Moura Guedes: "Tive pena do Sócrates. Que chulice!"

"Tive pena do Sócrates. Aquele chorrilho de mulheres a pedirem-lhe dinheiro. Que chulice!"

Moura Guedes:
Imagem: Lux

Manuela Moura Guedes era a voz e a força do Jornal Nacional de sexta-feira, na TVI, cuja equipa se dedicava ao jornalismo de investigação. Agora que são conhecidas as acusações da Operação Marquês, Moura Guedes desdobra-se em entrevistas.

Questionada pelo ionline sobre as escutas do caso que envolve José Sócrates, confessa que achou “fascinante”. De seguida, faz uma revelação surpreendente: “Estava uma noite destas sozinha, com um jornal na mão, e vi aquelas escutas com as mulheres, aquele chorrilho de mulheres que ele tinha a pedirem-lhe dinheiro. Estive a ler e dei comigo com pena dele.”

“Aquilo era uma coisa inacreditável (…) ele dava dinheiro em barda àquele mulherio todo. E pensei: “Isto não é normal, eu estou com pena dele”. Aquilo era demais, até a mãe. “Ó filho…” “Mmmm” – ele fazia este som cada vez que cada mulher lhe ligava [risos] – “então” “ó filho, não vou dizer… é que vi um casaquinho tão lindo…”. [risos] Pimba! Lá ia! Chulice!”, diz Manuela Moura Guedes.

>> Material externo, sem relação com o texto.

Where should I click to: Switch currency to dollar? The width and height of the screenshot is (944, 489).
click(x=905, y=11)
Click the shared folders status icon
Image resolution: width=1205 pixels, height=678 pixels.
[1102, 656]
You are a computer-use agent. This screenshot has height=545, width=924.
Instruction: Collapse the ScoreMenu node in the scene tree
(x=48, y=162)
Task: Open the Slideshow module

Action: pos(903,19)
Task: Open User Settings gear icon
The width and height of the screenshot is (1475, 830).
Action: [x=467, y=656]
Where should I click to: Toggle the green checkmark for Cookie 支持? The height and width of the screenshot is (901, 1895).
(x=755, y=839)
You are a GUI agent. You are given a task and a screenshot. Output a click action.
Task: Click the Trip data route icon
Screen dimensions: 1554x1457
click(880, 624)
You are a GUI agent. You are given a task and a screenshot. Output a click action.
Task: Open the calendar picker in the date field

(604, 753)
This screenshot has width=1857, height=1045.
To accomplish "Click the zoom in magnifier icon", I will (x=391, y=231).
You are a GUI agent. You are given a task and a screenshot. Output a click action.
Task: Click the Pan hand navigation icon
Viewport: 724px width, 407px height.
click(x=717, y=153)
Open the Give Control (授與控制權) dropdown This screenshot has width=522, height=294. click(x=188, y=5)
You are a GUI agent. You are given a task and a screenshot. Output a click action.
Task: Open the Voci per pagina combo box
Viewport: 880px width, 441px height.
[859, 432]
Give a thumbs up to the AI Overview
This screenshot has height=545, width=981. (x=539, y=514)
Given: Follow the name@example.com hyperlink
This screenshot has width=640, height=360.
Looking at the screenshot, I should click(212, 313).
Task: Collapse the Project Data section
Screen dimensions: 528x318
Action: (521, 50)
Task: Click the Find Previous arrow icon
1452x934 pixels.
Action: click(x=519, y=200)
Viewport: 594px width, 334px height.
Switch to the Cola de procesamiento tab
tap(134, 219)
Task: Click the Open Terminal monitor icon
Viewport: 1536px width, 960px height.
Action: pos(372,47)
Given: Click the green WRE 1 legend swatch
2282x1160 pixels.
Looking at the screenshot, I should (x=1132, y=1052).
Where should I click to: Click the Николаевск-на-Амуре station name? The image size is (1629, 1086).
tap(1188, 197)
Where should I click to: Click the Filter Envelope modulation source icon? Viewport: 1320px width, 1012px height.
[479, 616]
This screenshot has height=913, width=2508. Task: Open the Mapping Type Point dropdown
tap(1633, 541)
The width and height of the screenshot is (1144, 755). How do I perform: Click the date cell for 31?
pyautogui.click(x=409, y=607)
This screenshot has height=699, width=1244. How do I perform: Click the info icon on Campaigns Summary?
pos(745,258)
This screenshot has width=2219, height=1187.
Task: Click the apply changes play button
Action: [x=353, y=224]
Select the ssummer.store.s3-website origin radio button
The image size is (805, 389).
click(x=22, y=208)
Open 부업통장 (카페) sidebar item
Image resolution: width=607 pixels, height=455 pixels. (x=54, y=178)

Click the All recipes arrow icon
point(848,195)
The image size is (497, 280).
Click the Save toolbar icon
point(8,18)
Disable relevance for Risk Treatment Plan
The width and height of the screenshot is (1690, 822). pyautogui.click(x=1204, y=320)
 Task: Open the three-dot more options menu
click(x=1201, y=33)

A jornalista deixa um alerta: “Há uma coisa que acho que não foi devidamente analisada e que devia ser para que Portugal crescesse e se desenvolvesse e que os mesmos erros não voltassem a ser cometidos, que é analisar aquele período e ver como a democracia esteve em risco, como um primeiro-ministro eleito enganou tanta gente e as pessoas deixaram-se enganar, ou não quiseram saber e ele esteve a tentar – e tentou e conseguiu, nalguns casos – controlar meios essenciais que são a base de uma democracia.”

Moura Guedes frisa que “A Justiça, controlou-a completamente. O Ministério Público estava completamente controlado. Controlou o sistema financeiro – para isso foi essencial o Armando Vara, não é? –, a CGD, o BCP, maior banco privado, em que todos nós sabemos o que aconteceu, controlou o meio empresarial – o que aconteceu na PT tinha, como depois se veio a saber na Operação Marquês, o Dono Disto Tudo a colaborar [Ricardo Salgado] nesta teia, que é uma teia muito mais complicada do que aquela que está patente na Operação Marquês.”

Tentou também “controlar e conseguiu, em grande parte, a comunicação social, que estava completamente dominada e era subserviente, submissa ao poder político e neste caso a José Sócrates. Portanto, Justiça, meio empresarial, sistema financeiro, os media, tudo isto tentou e em grande parte conseguiu”, afirma a jornalista.